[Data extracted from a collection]
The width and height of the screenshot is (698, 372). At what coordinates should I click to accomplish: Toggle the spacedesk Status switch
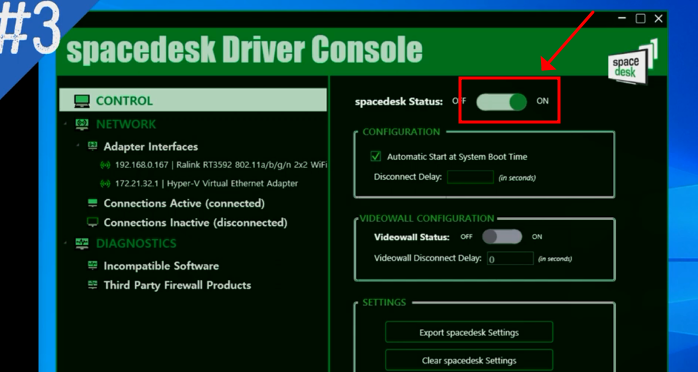[501, 101]
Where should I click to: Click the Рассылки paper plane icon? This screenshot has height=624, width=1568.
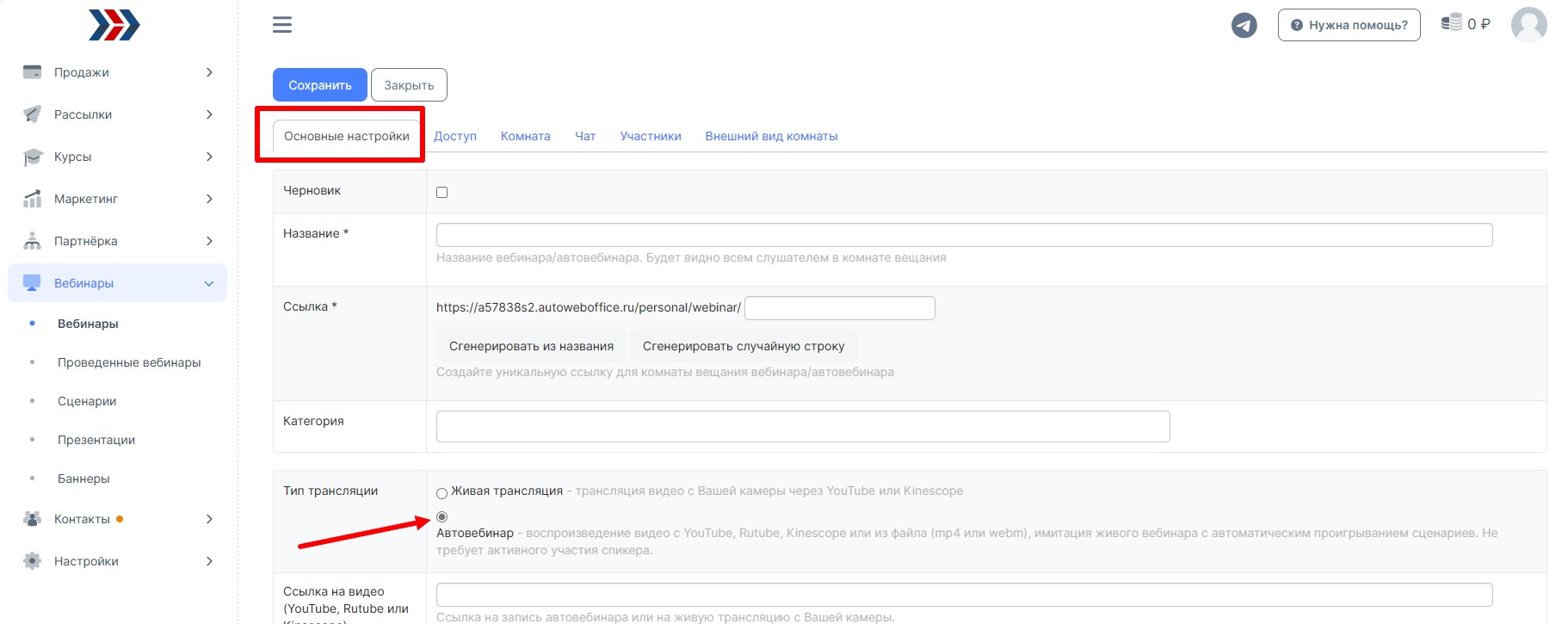coord(33,114)
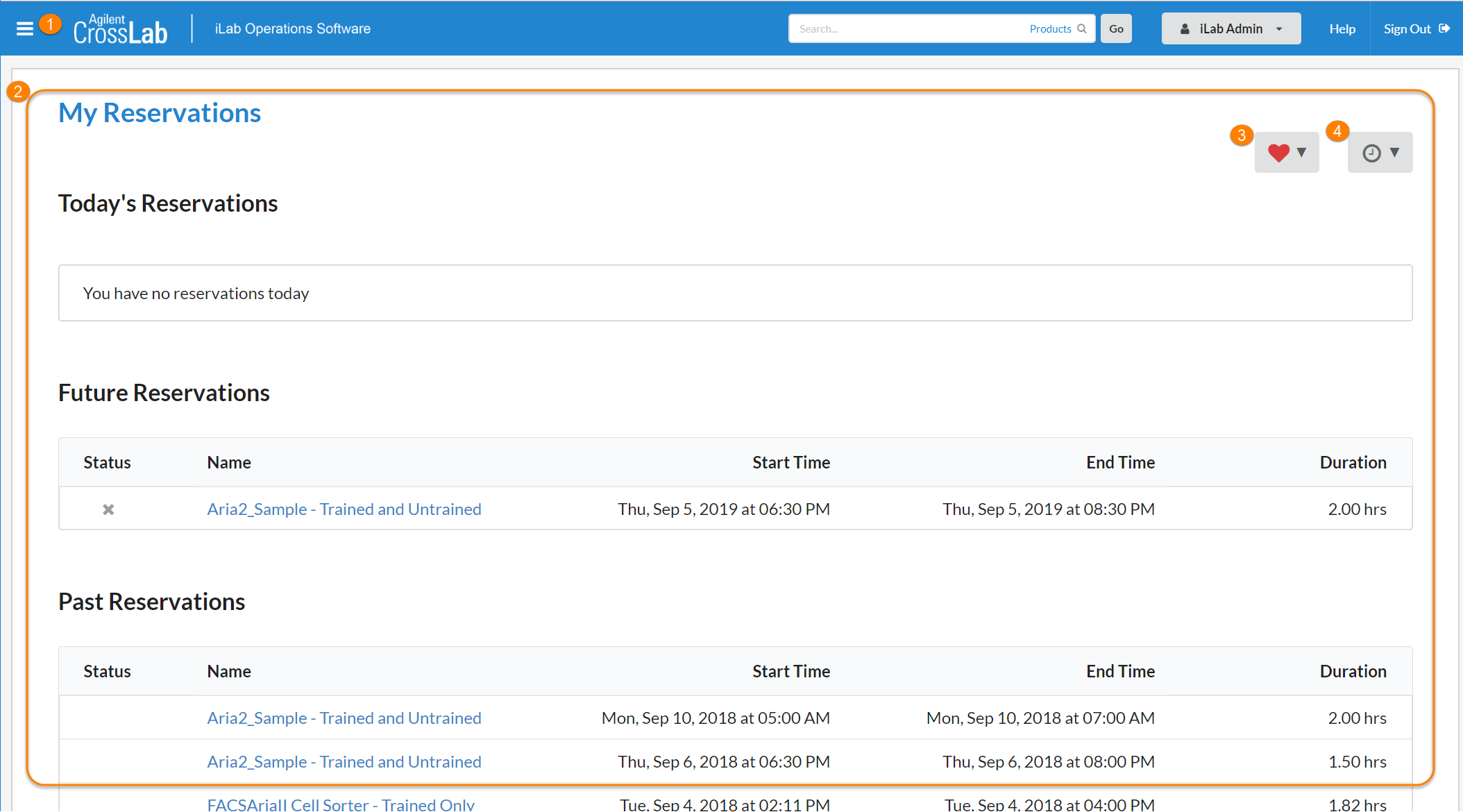Viewport: 1463px width, 812px height.
Task: Select Products search scope
Action: (x=1050, y=29)
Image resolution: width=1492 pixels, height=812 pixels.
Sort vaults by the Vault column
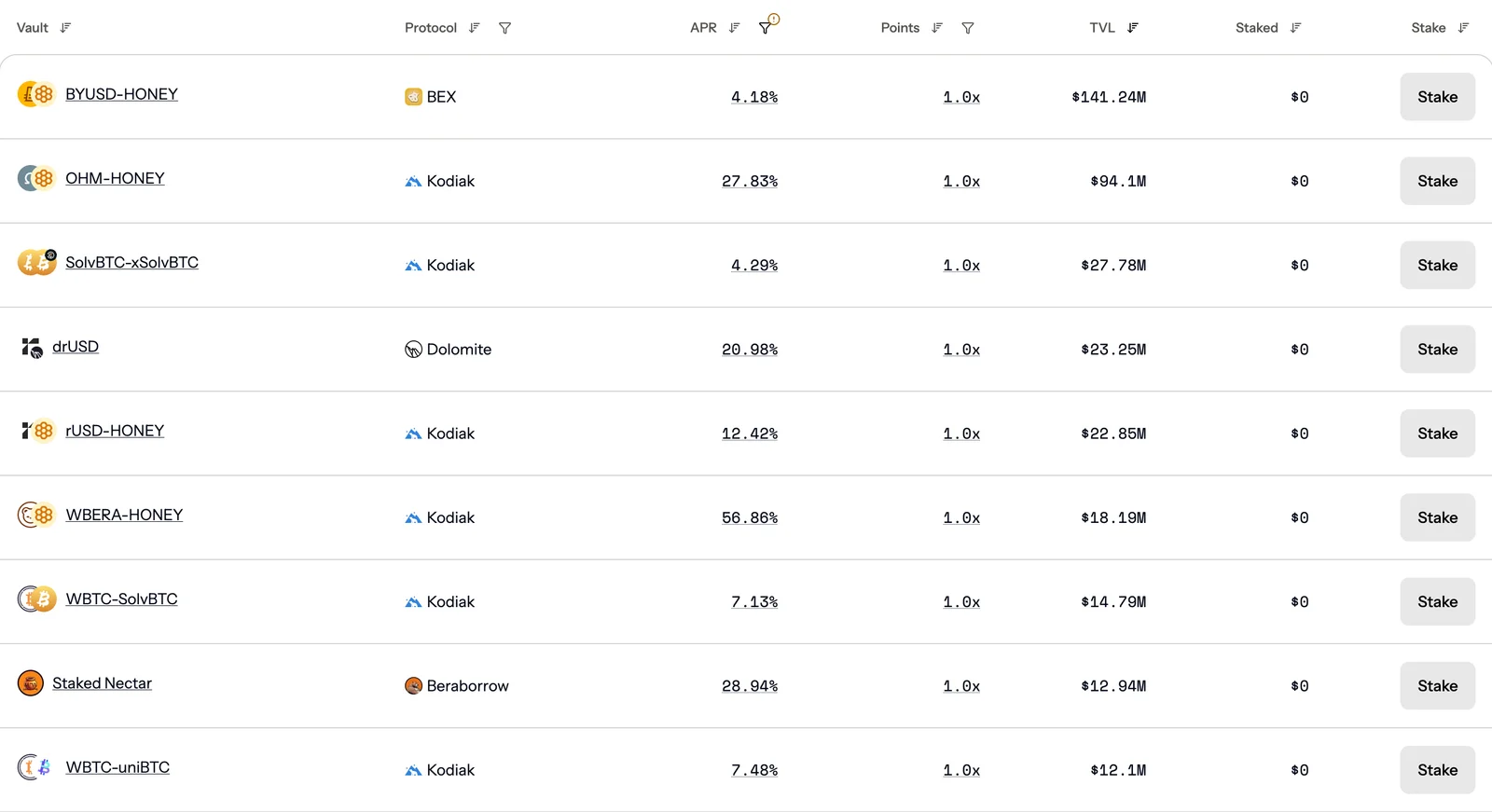[65, 28]
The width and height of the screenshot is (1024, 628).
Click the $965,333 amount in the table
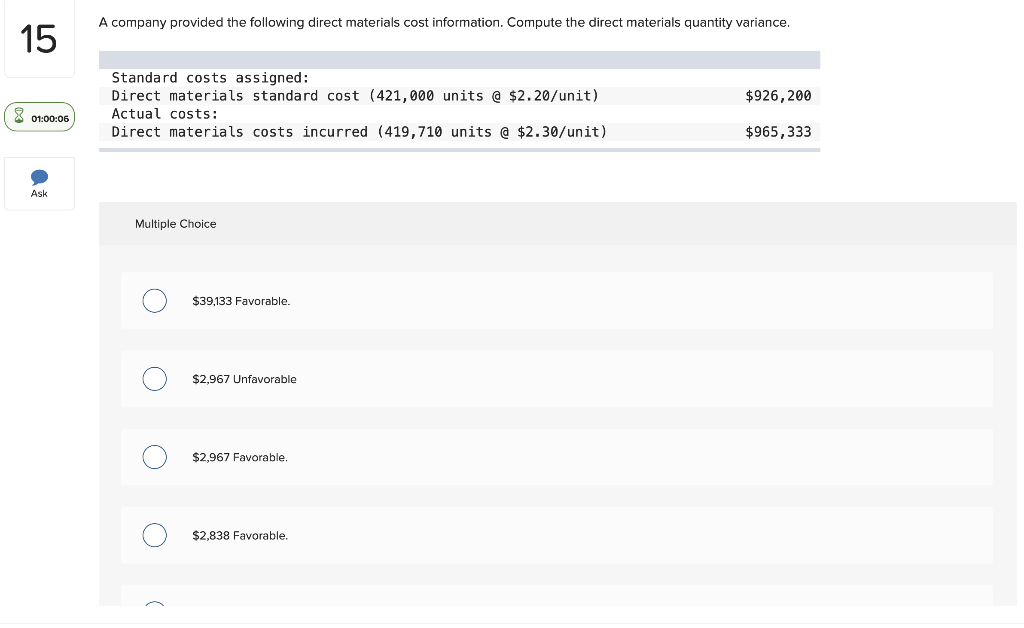[x=778, y=132]

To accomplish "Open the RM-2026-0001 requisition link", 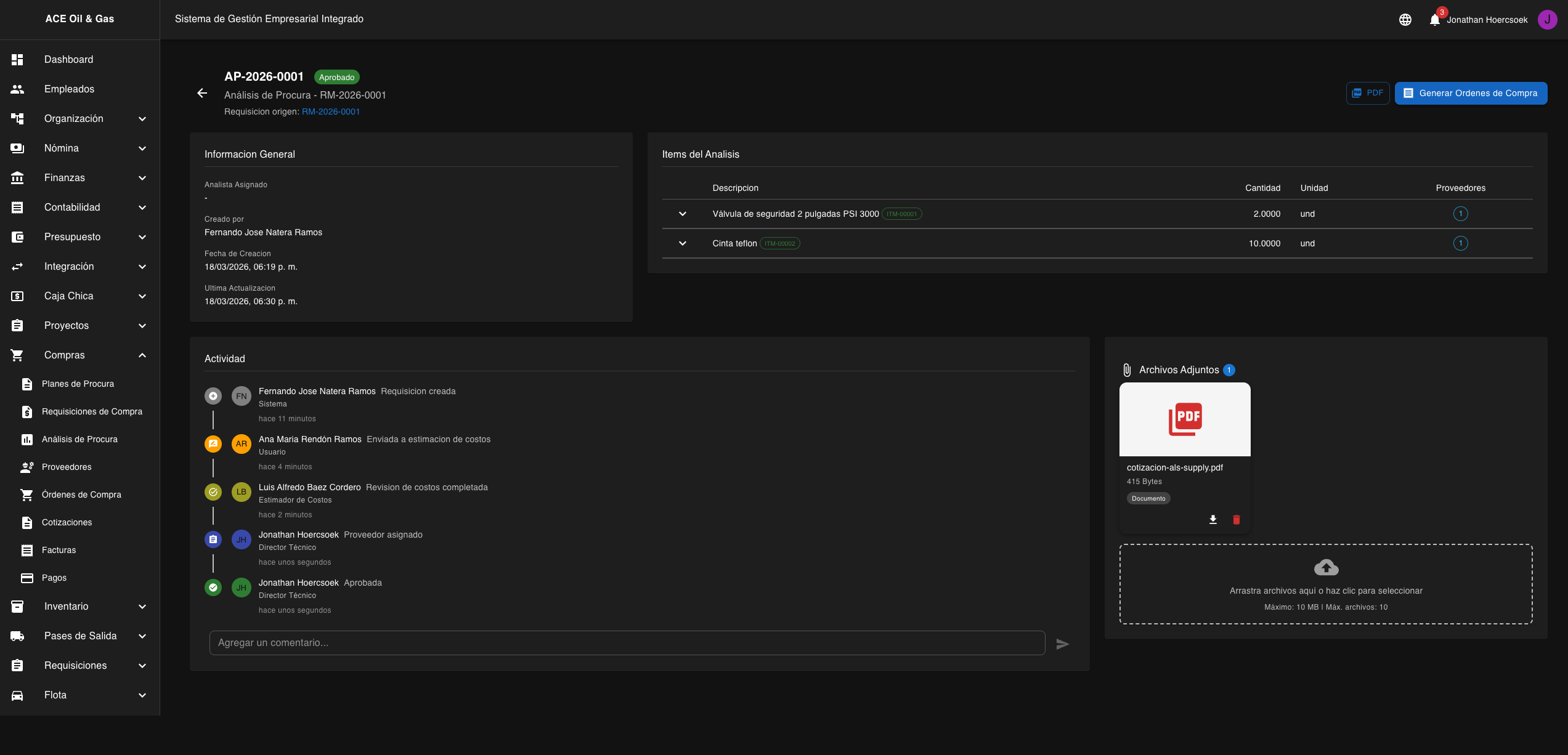I will pos(330,111).

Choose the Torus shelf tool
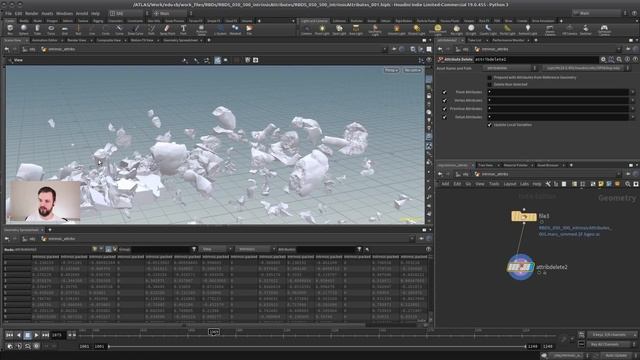51,29
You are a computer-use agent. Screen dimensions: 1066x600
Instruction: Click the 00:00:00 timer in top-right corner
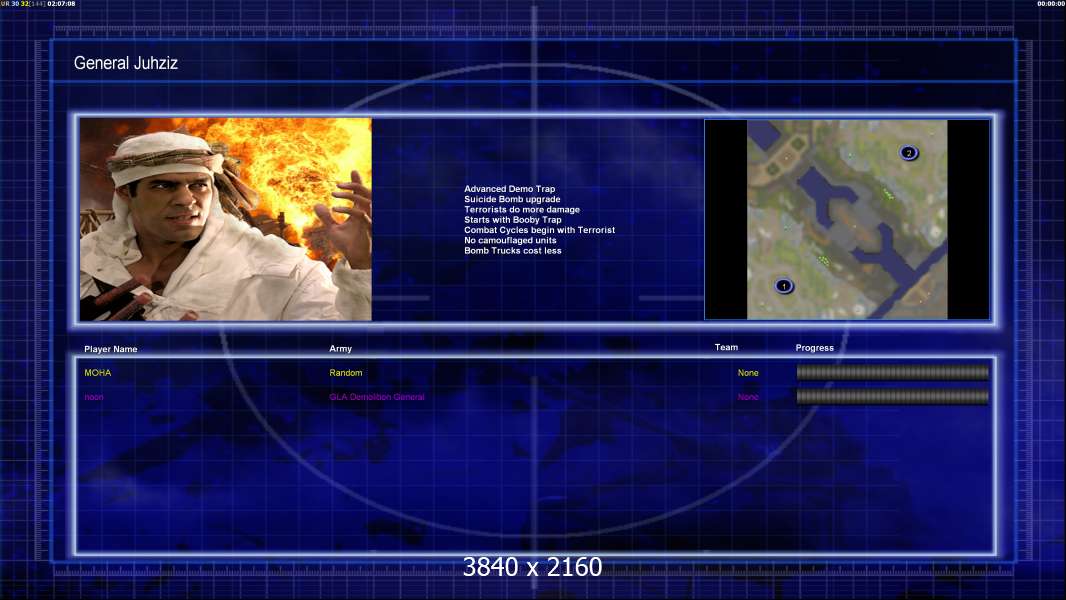pos(1051,4)
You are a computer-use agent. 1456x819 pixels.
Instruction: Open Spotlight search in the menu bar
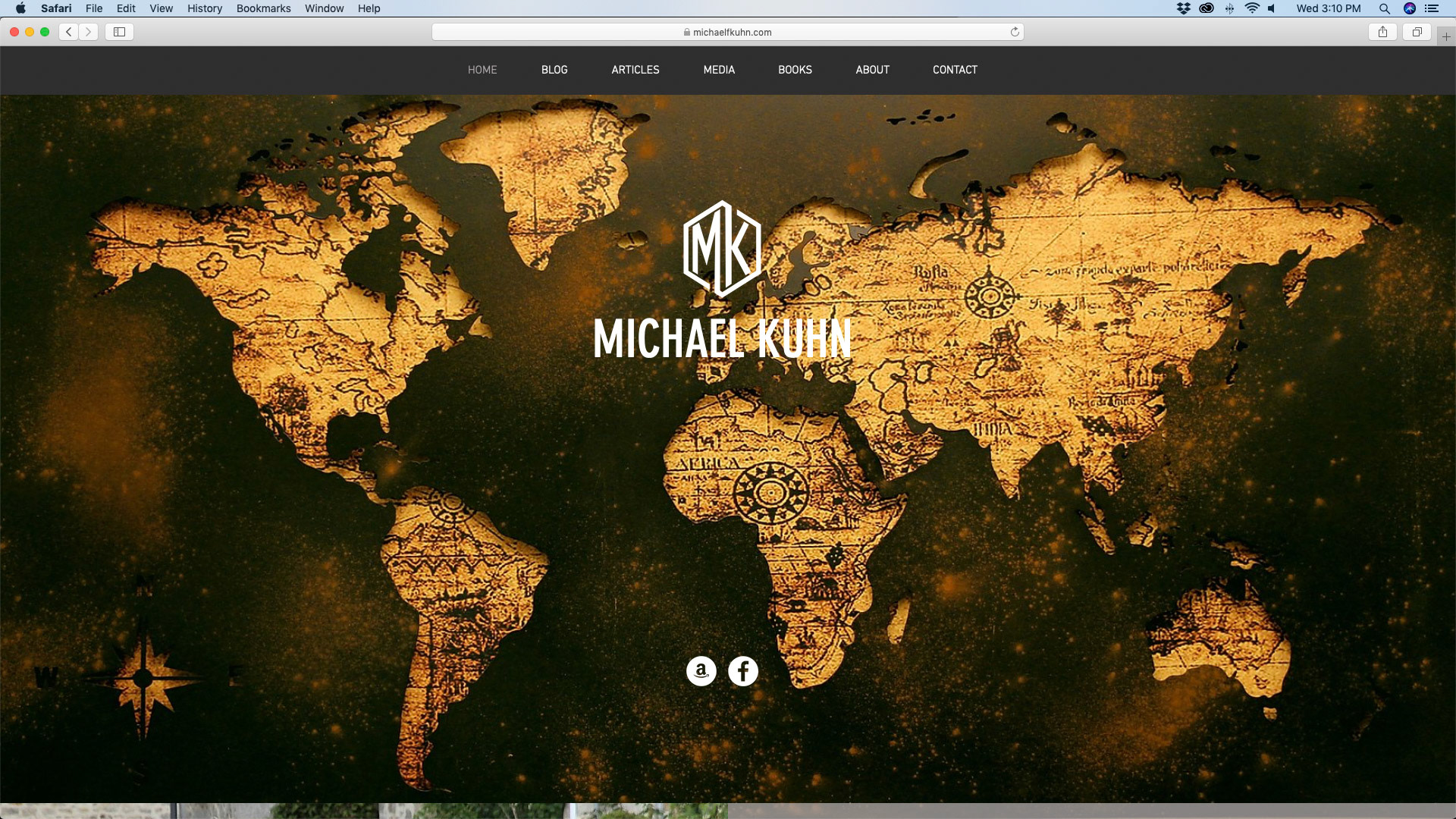click(1384, 8)
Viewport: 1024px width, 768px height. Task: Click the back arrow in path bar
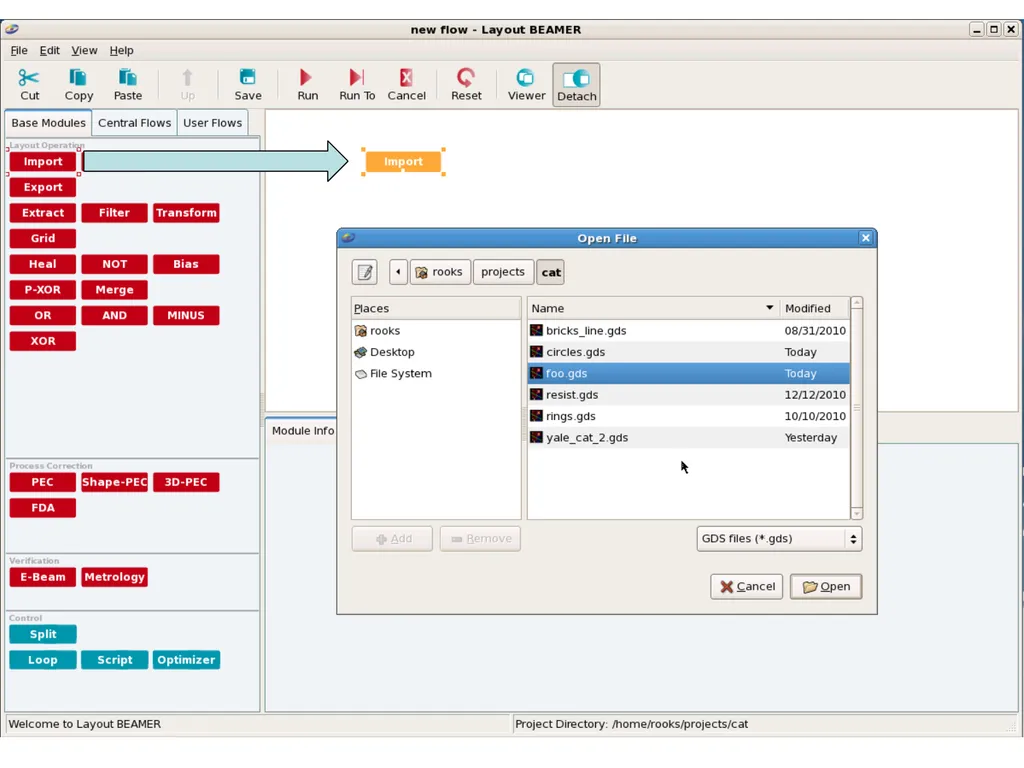coord(398,272)
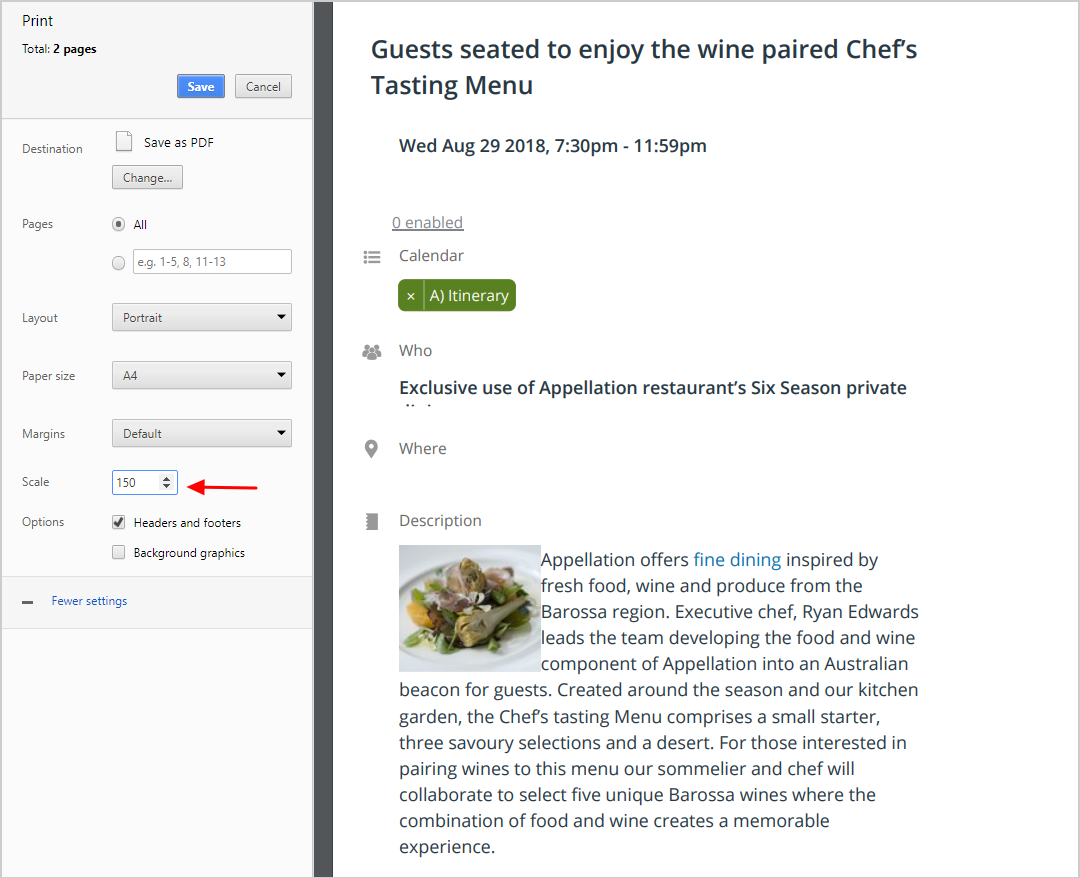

Task goal
Lay out the rows between the line holding "You are a computer-use agent. 1456x819" and the end of the rows, inclusive, as a Markdown table with the columns n and Line. Leave out the pictures and any blank lines.

Written response
| n | Line |
|---|---|
| 1 | You are a computer-use agent. 1456x819 pixels. |
| 2 | Instruction: Open Spotlight search in the menu bar |
| 3 | click(1384, 8) |
| 4 | Viewport: 1024px width, 768px height. Task: Click the back arrow in path bar |
| 5 | coord(398,272) |